Japanese Yield Comparison - Part Deux

Barry Ritholtz added a comment to my JGB post yesterday so I thought I would elaborate on my view a bit. My main point is that when I look at the graph of 10-yr JGB and UST yields it is not obvious to me that they are related in some lagged fashion that centers around respective stock market tops in the two countries. Below is a straight comparison of the two data series from Oct 85 to April 2005 (JGB data source, UST data source).

Barry, in his post Monday, chose to shift the UST data to the left for comparison. I reproduce this below using my data. The chart extends further to the left including the data leading up to the Japanese stock market top.

It matches up pretty good, but both series have been in downtrends for the last 15 years so several sideways shifts will appear highly correlated over a 5 year period.

The argument I attempted yesterday was that the two series are already a good fit without any lag. I represent my view below by offsetting UST yields lower by 3%. This vertical shift lays the two data series on top of each other for visual effect.

It looks like a pretty good fit for the last 20 years.

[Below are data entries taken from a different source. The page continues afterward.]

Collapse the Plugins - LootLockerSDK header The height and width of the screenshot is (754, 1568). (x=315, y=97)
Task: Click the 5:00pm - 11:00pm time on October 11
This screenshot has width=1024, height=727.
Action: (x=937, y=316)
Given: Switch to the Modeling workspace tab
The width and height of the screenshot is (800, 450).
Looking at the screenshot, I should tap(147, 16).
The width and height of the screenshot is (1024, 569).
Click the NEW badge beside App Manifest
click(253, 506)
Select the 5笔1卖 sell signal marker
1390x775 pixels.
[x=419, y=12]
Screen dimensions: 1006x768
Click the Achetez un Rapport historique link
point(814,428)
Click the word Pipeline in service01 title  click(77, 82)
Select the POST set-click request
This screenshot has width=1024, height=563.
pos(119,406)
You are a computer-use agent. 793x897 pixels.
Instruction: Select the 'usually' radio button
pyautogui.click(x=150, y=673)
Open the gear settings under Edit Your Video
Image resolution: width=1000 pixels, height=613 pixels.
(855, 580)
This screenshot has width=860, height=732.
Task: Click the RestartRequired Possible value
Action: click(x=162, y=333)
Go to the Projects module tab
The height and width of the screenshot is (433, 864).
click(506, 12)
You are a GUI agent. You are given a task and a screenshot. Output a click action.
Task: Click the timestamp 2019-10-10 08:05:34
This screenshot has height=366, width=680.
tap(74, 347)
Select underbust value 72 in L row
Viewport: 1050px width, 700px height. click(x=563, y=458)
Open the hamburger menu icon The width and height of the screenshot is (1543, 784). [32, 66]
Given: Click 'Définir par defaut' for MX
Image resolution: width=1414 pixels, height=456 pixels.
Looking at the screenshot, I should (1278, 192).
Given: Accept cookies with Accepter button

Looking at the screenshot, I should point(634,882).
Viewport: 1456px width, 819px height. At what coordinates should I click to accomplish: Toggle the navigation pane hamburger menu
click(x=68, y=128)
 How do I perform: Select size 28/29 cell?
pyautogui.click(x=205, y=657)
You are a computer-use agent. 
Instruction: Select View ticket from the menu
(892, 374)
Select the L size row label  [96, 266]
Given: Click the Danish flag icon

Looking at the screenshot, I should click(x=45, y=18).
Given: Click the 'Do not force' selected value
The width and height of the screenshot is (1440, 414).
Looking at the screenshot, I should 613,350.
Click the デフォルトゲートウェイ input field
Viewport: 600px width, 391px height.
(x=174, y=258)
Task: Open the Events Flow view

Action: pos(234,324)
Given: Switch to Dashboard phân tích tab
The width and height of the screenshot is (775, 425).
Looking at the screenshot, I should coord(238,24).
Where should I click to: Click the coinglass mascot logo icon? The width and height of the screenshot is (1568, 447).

Lots of peaks and troughs line up. Notice that the last two years line up in uptrends similar to Barry's graph. The need for a 3% shift might be explained by the savings differential between the US and Japan. Probably an oversimplification but not entirely unreasonable.

The two shifted charts lead to different implications for the future. If the downtrend in JGB yields has reversed I would not expect US rates to continue lower. I would not even expect US yields to be weighed down by some sort of structural damage left over from the 1999 stock market top. I would instead expect them to continue tracking JGB yields and head higher.


  1. Wouldn't it make more sense to remove the time trends from these datasets, either using a set of time dummies or a linear trend? Just a thought.

  2. Time series analysis is not really my area of expertise. I just wanted to show my reasons for doubting that U.S. rates will follow Japan's trends from the 90's.

    A next step that I considered was looking at whether JGB rates in the 90's were doing an equally good job at predicting current JGB rates as they were predicting current UST rates. I didn't do this because I believe that JGB rates have bottomed and any lagged relationship would be coincidence.

    Mabye I am misunderstanding what you mean by "time trends" but since I don't believe the downtrend is a permanent feature and with the basic patterns in the both the lagged and unlagged charts looking the same I am not sure what removing the trend would reveal. Maybe that is just my lack of experience in making these types of comparisons though.